A leading cause of this unattractive medical condition is "incompetent" valves in the large saphenous vein running from groin to ankle in each leg. When those valves deteriorate, blood flows backward instead of surging toward the heart. This places increasing amounts of pressure on vein walls, which stretches them, builds up fluid in the legs, and causes other veins to deteriorate. The condition can cause swelling, painful and unsightly varicose veins, and if left untreated, sometimes venous leg ulcers.
One option for physicians who want to address this underlying cause of leg swelling, pain, and varicose veins is to remove or “strip” the saphenous vein. To do so, the physician makes an incision in the groin and another incision below the knee, ties off the vein and removes it with a long, surgical instrument extending inside the leg to the knee. The resulting postoperative convalescence lasts two to four weeks and entails a significant amount of bruising, bleeding, and postoperative pain. This procedure is still widely done.
A different option for physicians is the Closure technology, which has been available since March 1999 when it received FDA approval. It has recently become available in the Mobile area, and only at Mobile Infirmary. Glenn Esses, M.D., the vascular surgeon who performs the procedure at the Infirmary, said, “Our patients have been extremely pleased with the results of Closure. Although I still recommend one week off work, most patients have returned to normal activities within two-three days. The patients love it. I’m glad we now have a simple, cosmetically appealing option for patients with saphenous vein reflux and varicose veins.”

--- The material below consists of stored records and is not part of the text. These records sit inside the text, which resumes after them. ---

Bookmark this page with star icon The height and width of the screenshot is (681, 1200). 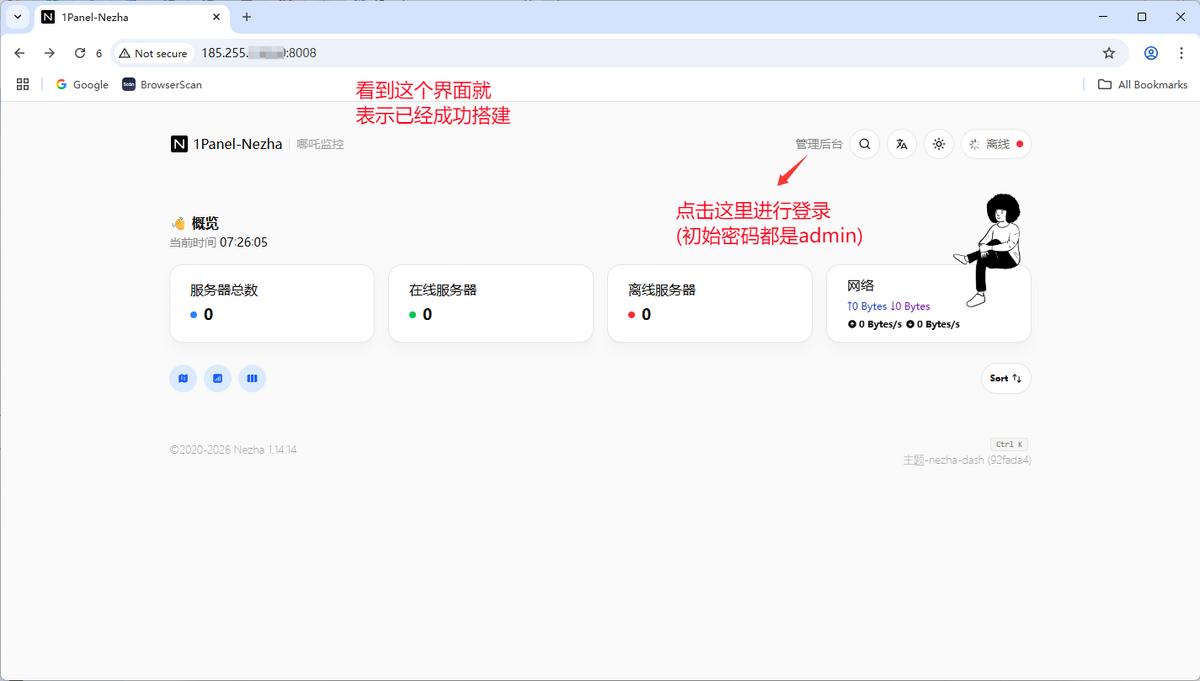[1108, 53]
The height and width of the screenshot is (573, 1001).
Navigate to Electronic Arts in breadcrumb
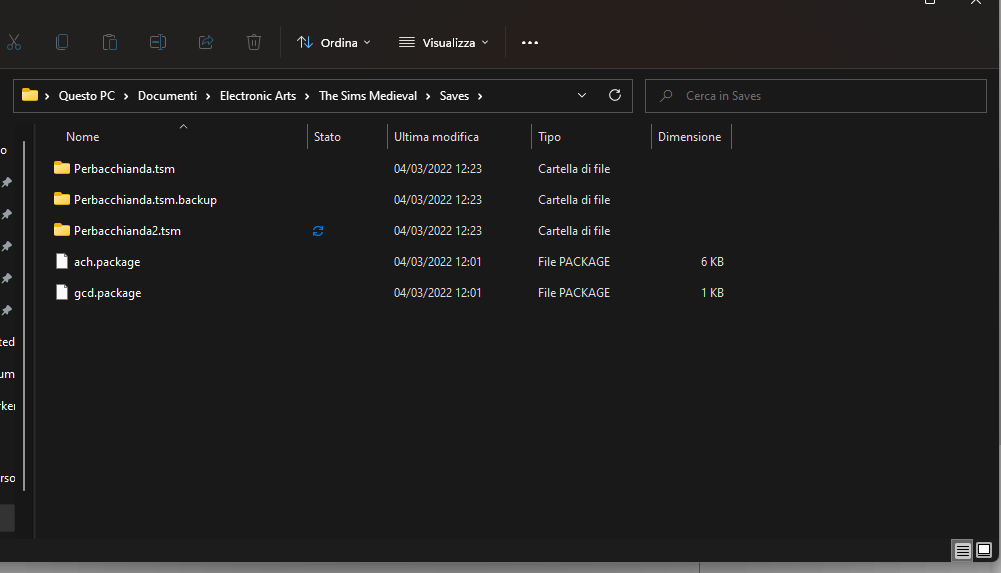tap(257, 96)
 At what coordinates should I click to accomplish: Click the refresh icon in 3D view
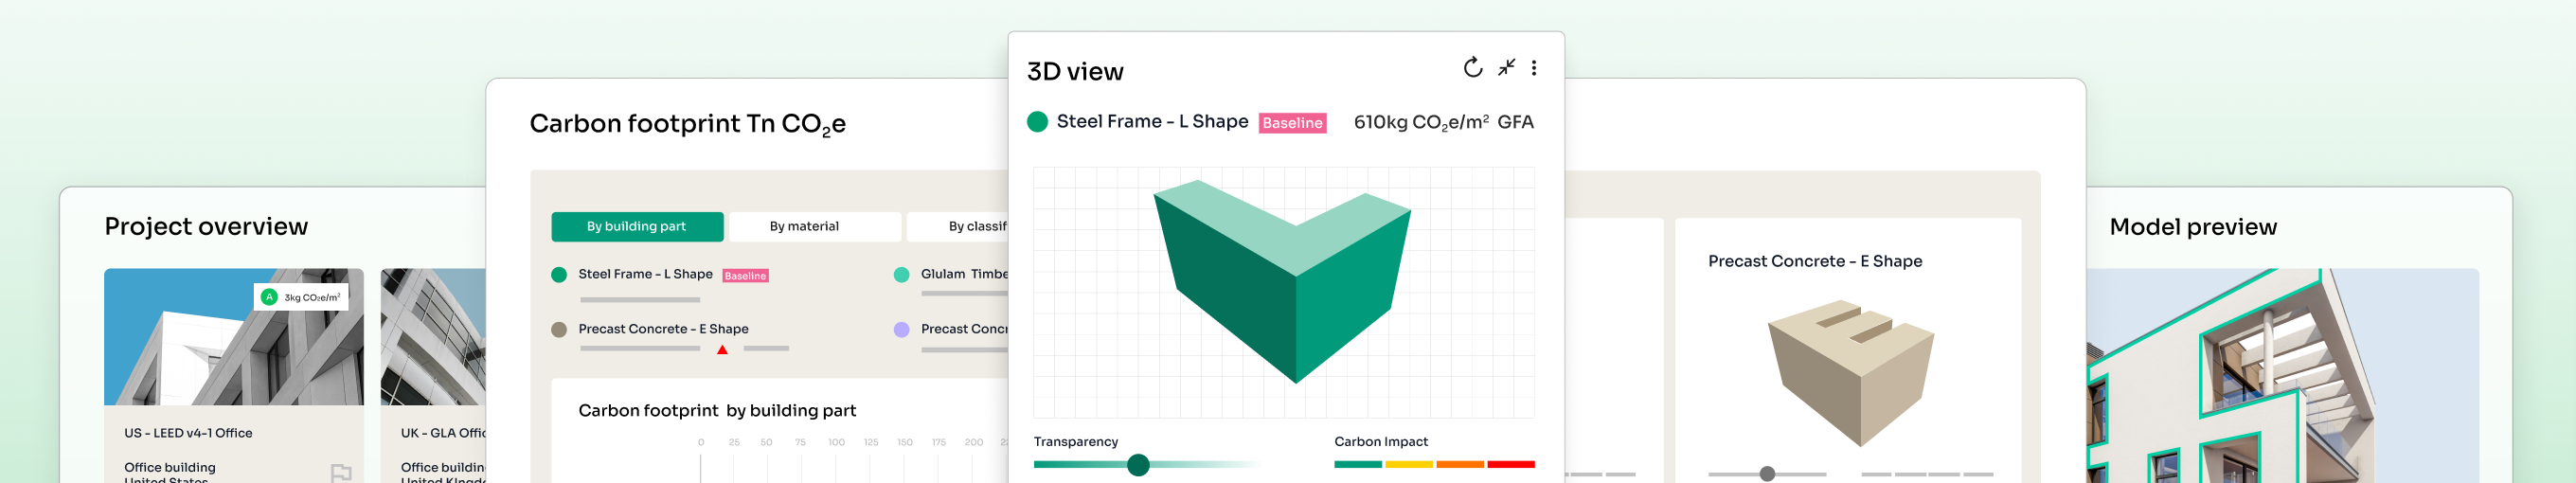click(x=1472, y=68)
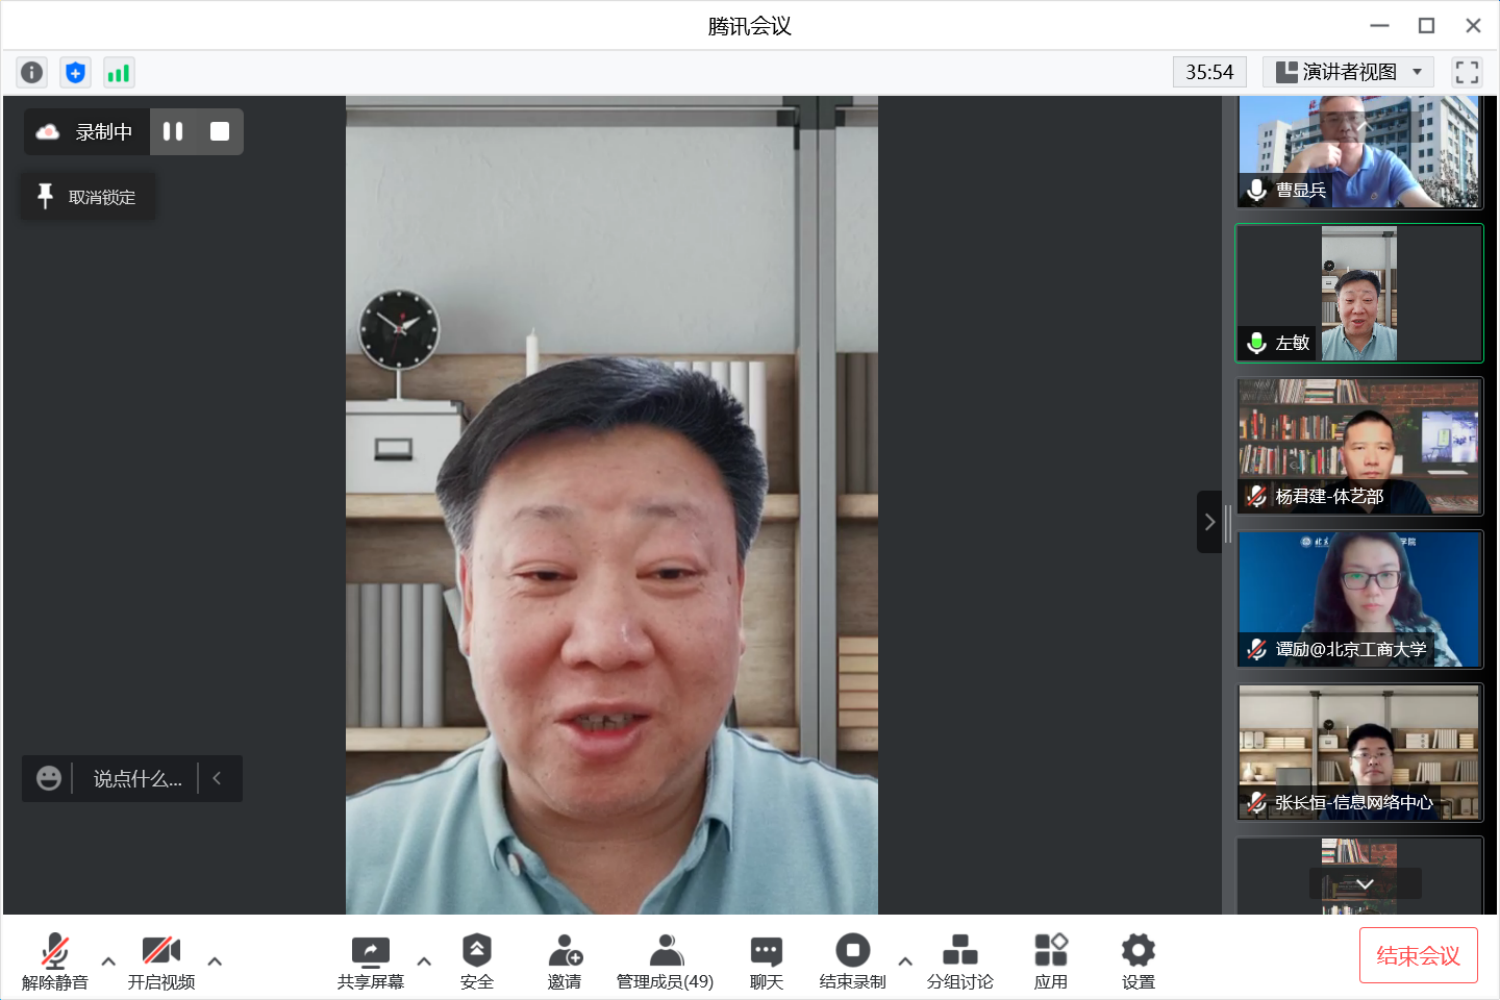Open the Invite (邀请) icon

click(565, 961)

A physician can now make a single, small needle size incision near the knee and insert the slender Closure catheter into the saphenous vein. The catheter is then positioned near the groin, energized with a radiofrequency generator and slowly withdrawn, sealing the vein shut. The vein is absorbed in the body and is undetectable by ultrasound after 12 to 18 months. Removing the saphenous vein does not affect circulation, as blood is redirected to other veins in the leg. There are no stitches, and swelling, bruising and pain are minimal if any in this outpatient procedure. Most patients return to normal activity within a day or two. Recent studies found that at 12 and 24 months following the closure procedure, 90 percent of treated veins remained reflux free and a significant reduction of limb pain, fatigue, and edema was observed.